Launching one's career is critical, yet it isn't easy, particularly when industry demands are high. Ultimately, international exposure, deep industry ties and research help prepare our graduates to transform knowledge into impactful action. In the face of extra-high stakes and daunting unknowns, we make sure our graduates are well prepared to excel in implementing the hard and soft sides of change.
Gold Chancellor Award winner, Aliya Najiha Amir, 23, a Bachelor of Information Technology (Hons) graduate, says, "For me, the field of IT is moving so fast. When it comes to IT, innovation takes on a whole new meaning. Just how fast today's IT technologies can unleash new solutions is something that really intrigues me."

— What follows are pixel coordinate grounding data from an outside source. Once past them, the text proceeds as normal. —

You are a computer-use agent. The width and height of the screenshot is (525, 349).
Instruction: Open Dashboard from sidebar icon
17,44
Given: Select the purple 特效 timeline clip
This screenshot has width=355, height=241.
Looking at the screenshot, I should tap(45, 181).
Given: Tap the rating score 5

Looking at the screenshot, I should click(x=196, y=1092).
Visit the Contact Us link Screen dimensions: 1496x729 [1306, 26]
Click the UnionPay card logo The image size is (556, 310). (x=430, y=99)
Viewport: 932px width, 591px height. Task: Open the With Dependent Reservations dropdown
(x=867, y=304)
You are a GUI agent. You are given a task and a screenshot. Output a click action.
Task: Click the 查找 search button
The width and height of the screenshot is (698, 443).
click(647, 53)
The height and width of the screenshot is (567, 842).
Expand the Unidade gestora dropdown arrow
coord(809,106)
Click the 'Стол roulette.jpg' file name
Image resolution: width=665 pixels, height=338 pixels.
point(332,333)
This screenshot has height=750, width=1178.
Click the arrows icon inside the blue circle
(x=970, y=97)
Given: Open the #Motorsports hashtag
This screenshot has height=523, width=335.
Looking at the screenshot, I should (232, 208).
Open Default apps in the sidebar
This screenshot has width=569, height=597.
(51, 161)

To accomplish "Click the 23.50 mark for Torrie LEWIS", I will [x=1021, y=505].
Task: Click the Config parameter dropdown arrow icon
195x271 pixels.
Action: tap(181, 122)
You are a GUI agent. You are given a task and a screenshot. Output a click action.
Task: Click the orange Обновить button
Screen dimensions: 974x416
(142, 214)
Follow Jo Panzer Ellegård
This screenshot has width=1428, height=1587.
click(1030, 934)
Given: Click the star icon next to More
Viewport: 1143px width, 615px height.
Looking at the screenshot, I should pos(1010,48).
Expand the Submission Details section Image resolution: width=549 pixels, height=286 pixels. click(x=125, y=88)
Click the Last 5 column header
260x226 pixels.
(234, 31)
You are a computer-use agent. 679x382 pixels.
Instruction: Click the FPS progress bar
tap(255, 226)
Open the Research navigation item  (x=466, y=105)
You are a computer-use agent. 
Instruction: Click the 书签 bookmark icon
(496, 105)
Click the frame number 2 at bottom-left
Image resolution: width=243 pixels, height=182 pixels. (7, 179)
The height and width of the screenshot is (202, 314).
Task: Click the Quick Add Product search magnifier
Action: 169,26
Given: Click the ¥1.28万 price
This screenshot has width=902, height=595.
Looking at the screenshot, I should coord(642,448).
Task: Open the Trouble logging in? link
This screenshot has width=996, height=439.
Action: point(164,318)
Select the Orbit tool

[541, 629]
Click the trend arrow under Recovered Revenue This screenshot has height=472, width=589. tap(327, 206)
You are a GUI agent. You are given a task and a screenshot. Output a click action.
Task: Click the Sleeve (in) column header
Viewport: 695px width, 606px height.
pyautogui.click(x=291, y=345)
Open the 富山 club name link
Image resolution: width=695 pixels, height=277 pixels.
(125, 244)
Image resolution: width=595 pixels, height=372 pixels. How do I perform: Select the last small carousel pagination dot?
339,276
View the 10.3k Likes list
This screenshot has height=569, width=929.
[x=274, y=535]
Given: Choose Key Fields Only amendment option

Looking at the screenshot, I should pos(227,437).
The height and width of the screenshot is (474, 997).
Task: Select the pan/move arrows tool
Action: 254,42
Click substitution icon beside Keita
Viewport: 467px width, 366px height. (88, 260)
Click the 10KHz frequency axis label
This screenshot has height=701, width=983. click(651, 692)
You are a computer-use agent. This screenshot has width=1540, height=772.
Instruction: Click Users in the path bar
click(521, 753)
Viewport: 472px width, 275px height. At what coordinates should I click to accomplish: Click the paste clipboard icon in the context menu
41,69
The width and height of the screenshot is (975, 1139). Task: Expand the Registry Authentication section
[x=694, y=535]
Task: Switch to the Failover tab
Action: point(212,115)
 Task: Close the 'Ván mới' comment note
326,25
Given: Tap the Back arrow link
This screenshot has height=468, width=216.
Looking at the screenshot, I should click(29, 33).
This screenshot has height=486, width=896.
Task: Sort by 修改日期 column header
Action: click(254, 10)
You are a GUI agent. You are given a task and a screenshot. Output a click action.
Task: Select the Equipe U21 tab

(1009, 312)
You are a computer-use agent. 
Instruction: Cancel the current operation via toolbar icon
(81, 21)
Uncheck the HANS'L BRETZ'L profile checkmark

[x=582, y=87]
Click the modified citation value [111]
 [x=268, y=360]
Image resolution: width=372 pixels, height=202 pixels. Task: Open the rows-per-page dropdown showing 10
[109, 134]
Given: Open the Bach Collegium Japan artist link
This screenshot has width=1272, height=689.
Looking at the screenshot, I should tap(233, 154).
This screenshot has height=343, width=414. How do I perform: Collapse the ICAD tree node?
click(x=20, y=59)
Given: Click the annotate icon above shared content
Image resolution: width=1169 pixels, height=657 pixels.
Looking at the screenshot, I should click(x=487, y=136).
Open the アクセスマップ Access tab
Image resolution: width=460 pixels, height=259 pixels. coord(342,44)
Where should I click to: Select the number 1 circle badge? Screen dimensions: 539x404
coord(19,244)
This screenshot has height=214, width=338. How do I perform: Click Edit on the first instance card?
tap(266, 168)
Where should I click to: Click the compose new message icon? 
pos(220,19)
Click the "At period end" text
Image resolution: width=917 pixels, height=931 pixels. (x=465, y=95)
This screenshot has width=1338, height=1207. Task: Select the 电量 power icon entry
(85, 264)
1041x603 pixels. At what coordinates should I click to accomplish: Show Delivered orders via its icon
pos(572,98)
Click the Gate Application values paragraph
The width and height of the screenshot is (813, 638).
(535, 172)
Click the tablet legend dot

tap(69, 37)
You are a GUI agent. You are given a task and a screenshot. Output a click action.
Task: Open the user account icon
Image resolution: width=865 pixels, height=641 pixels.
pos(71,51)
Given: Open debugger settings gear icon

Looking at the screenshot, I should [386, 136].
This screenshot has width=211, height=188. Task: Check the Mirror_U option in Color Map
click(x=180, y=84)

For her final year project, Aliya came up with an IoT device called Smart Water. "For my research project, I designed a prototype smart cup that's connected to a mobile app to assess the purity of water contents. As a result, the cup is able to measure water's oxygen composition and Ph values, among others, to help promote healthy living," she says.
Significantly, according to Aliya, the opportunity for international exposure at UTP has taken her to South Korea for an outbound exchange program. In turn, this helped her to concoct the best formula for her IoT device. She says, "The stay there has helped me to gather valuable data and knowledge about the latest technologies in IoT to complete my research project."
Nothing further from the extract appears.